### Short problem
Locate every line below that contains the word "Task" and copy each one. Case counts.

..........

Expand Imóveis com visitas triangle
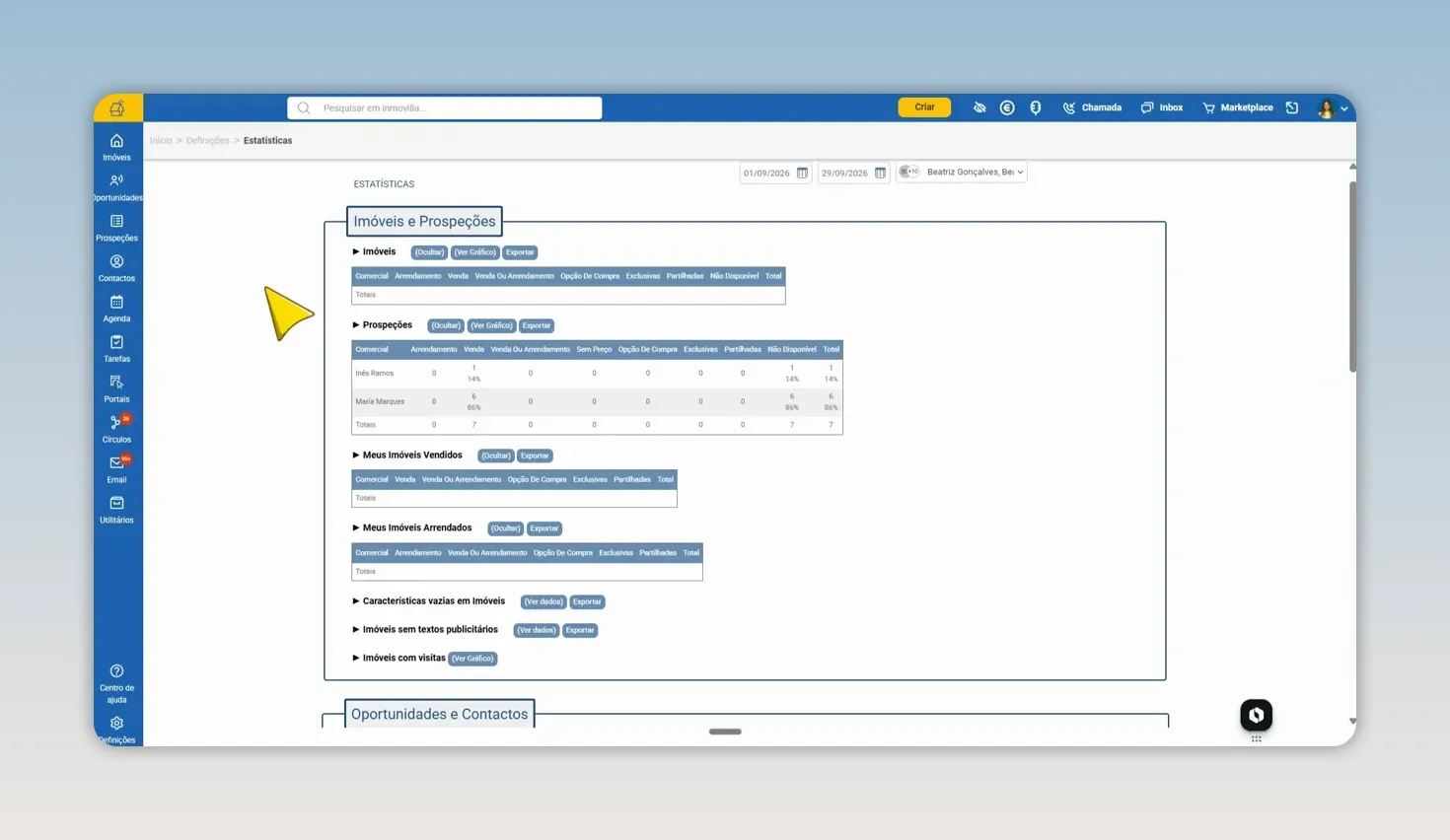 [x=356, y=658]
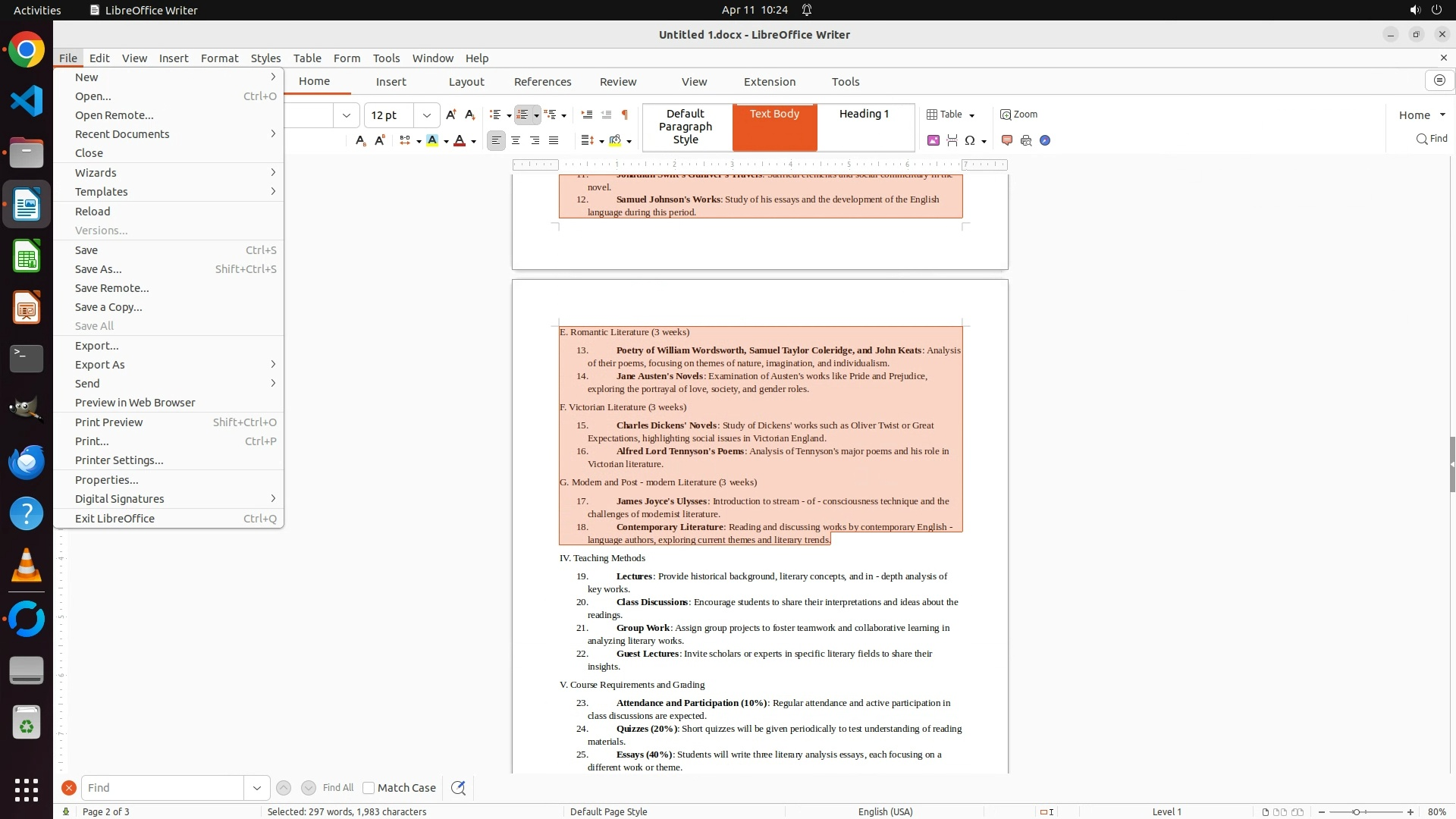Image resolution: width=1456 pixels, height=819 pixels.
Task: Click Find and Replace icon in find bar
Action: point(458,788)
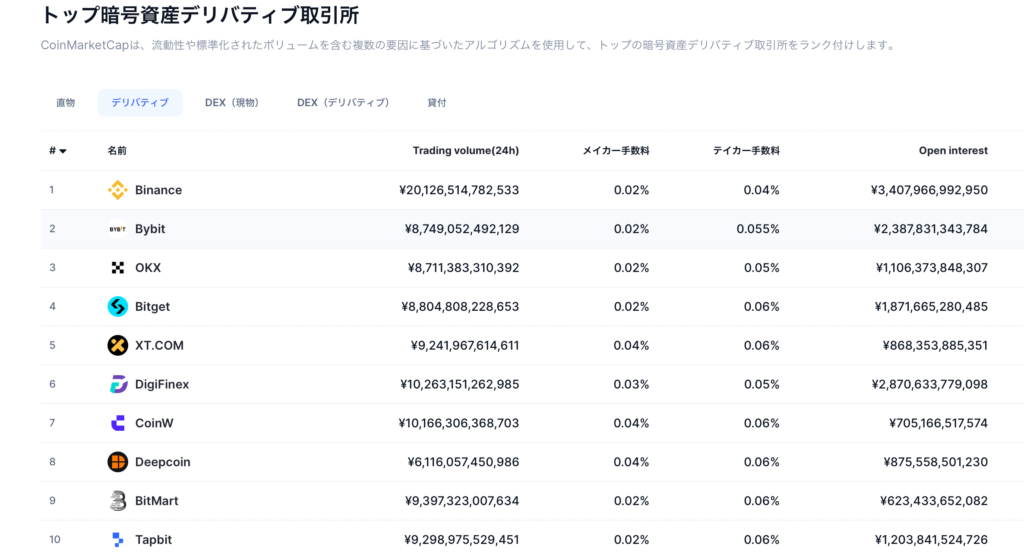
Task: Click the Bitget logo icon
Action: coord(118,307)
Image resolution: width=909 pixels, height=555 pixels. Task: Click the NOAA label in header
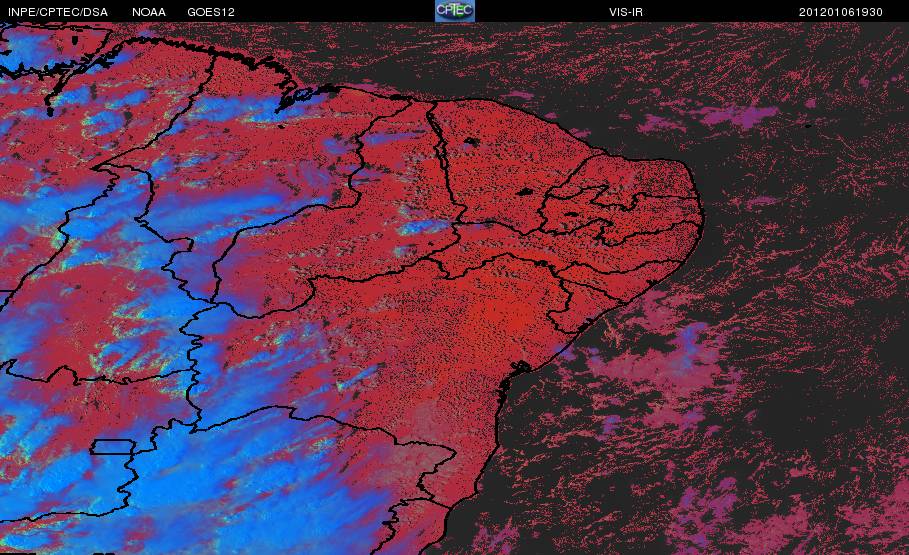click(x=149, y=12)
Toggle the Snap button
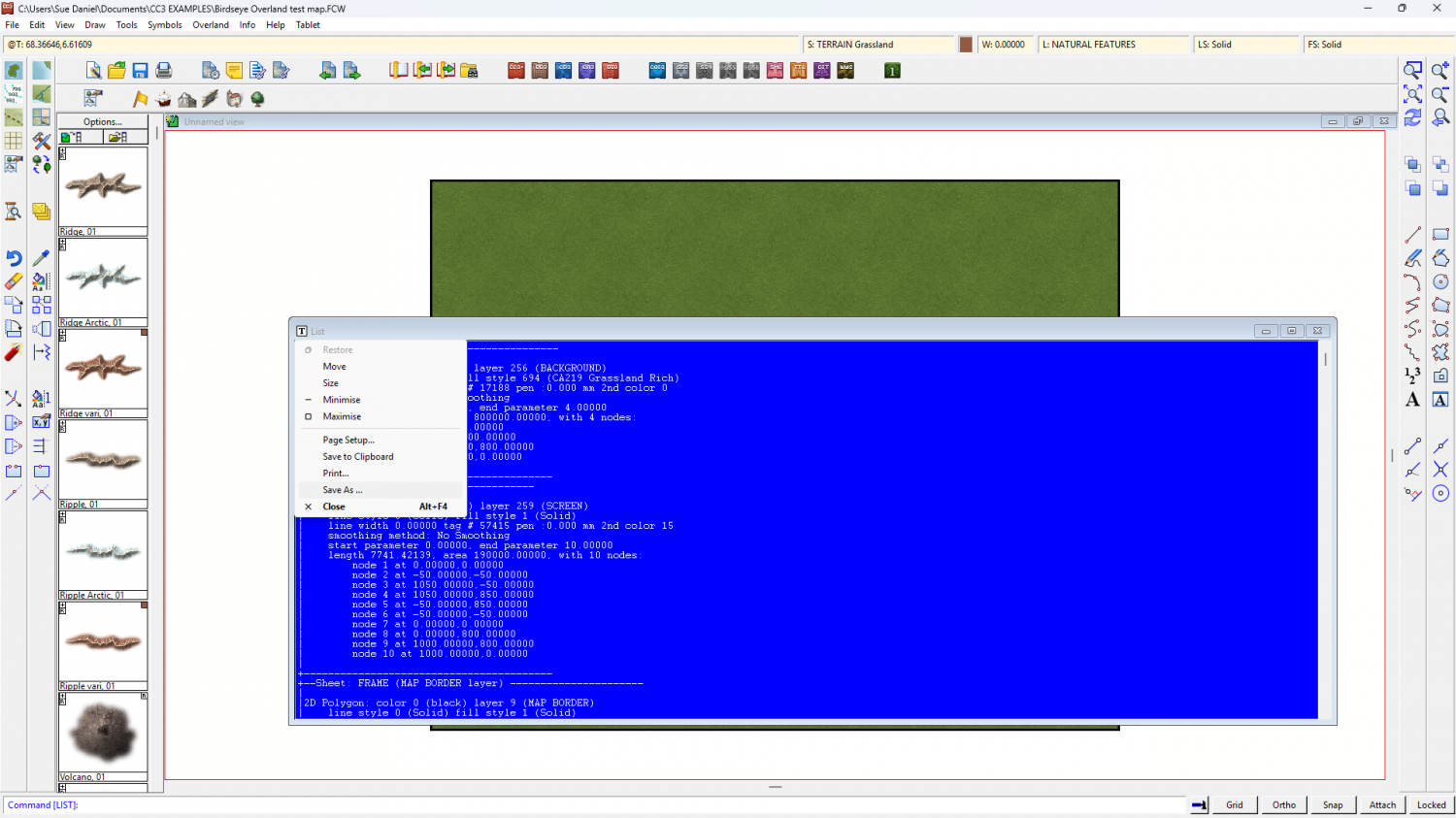The image size is (1456, 818). click(1333, 804)
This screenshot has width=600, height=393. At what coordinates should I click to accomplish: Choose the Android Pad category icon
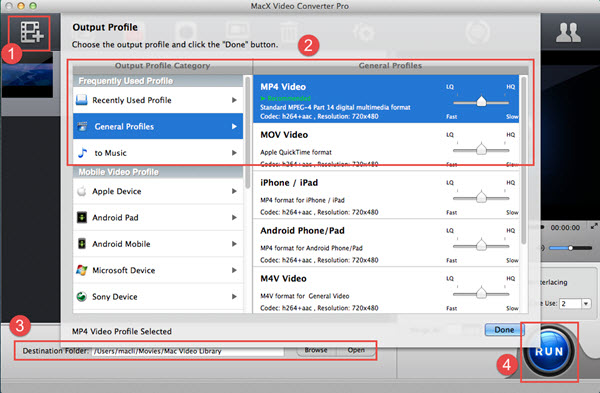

..........

### Problem solution
Task: Click Find and Replace icon in find bar
Task: Click the Bitget logo icon
Image resolution: width=909 pixels, height=555 pixels. Task: Click the NOAA label in header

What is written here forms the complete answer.